She even turns up playing Peter O'Toole's mother in Neil Jordan's film High Spirits!

The parts that I find most interesting though were as the rather out of it mother of the boorish gangster in Peter Greenaway's The Cook, The Thief, His Wife And Her Lover. And she was excellent as a double act with Dora Bryan as a couple of dotty old ladies in an Argentinian apartment building run by Colin Firth(!) in Apartment Zero!

Re: Passages

Posted: Tue Dec 27, 2016 3:07 am
by mfunk9786
George Michael discussion moved here

Re: Passages

Posted: Tue Dec 27, 2016 12:16 pm
by rohmerin
Decorator Gil Parrondo, Spaniard who won 2 Oscar (Patton, Nicholas and Alexandra)

Argentinian Eliseo Subiela, film maker, famous for El lado oscuro del corazón / The Dark Side of the Heart. How beautiful this movie is.

Re: Passages

Posted: Tue Dec 27, 2016 5:57 pm
by Feego

Re: Passages

Posted: Tue Dec 27, 2016 6:35 pm
by swo17
Carrie Fisher discussion here

Re: Passages

Posted: Wed Dec 28, 2016 12:54 am
by domino harvey
Ricky Harris, who I fondly remember from the underseen Thick as Thieves

Re: Passages

Posted: Wed Dec 28, 2016 12:56 am
by flyonthewall2983
Was also in a rather memorable scene with Al Pacino in Heat

Re: Passages

Posted: Wed Dec 28, 2016 3:54 am
by djproject
Vera Rubin, astronomer who discovered dark matter

Re: Passages

Posted: Wed Dec 28, 2016 3:59 am
by djproject

Re: Passages

Posted: Wed Dec 28, 2016 6:39 pm
by Forrest Taft
Joachim Calmeyer passed away two days ago. In Norway he was best known for his stage work (he's done more Ibsen than anyone else in Norwegian theatre), but he also did some notable films - he was the observed bachelor in Kitchen Stories and he was in Liv Ullman's Kristin Lavransdatter.

■ DATASET EXTRACT ■
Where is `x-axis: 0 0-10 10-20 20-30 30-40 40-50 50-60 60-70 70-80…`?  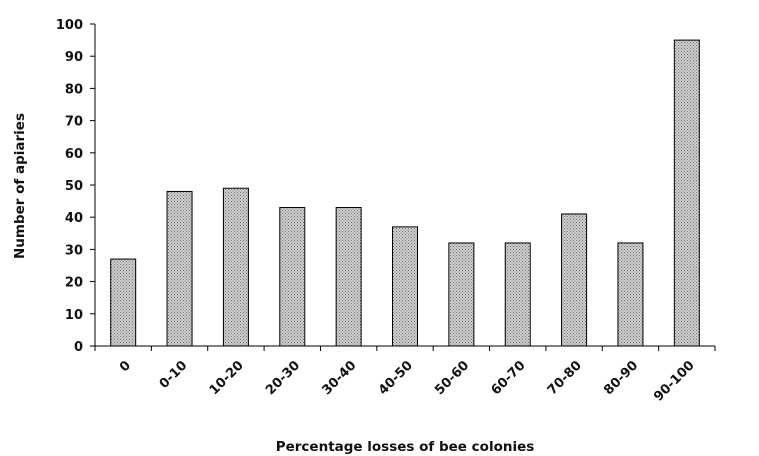
x-axis: 0 0-10 10-20 20-30 30-40 40-50 50-60 60-70 70-80… is located at coordinates (405, 375).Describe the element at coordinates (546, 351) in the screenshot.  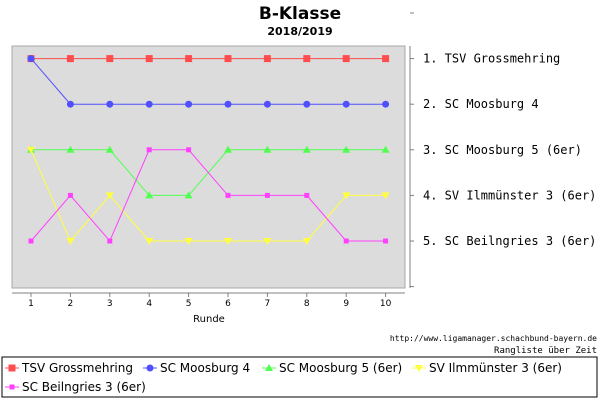
I see `note-text: Rangliste über Zeit` at that location.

■ TASKS FOR THIS EXERCISE ■
A: In the Passages thread, why was Joachim Calmeyer best known in Norway for his stage work? Answer in one to three sentences.
B: Carry on the Passages thread from its last post.
The lines have nothing to do with the Passages thread.

■ WRITTEN RESPONSES ■
A: He was best known there for his stage work because he had done more Ibsen than anyone else in Norwegian theatre.

B:
Re: Passages

Posted: Sat Dec 31, 2016 11:21 pm
by knives
Disney legend Tyrus Wong at 106.

Re: Passages

Posted: Sun Jan 01, 2017 1:52 am
by hearthesilence
John Chelew. Famed booker for McCabe's Guitar Shop, he became a producer when he pushed a newly-sober John Hiatt to record an impressive batch of new songs even though he was no longer on a label. That album, Bring the Family, turned everything around for Hiatt.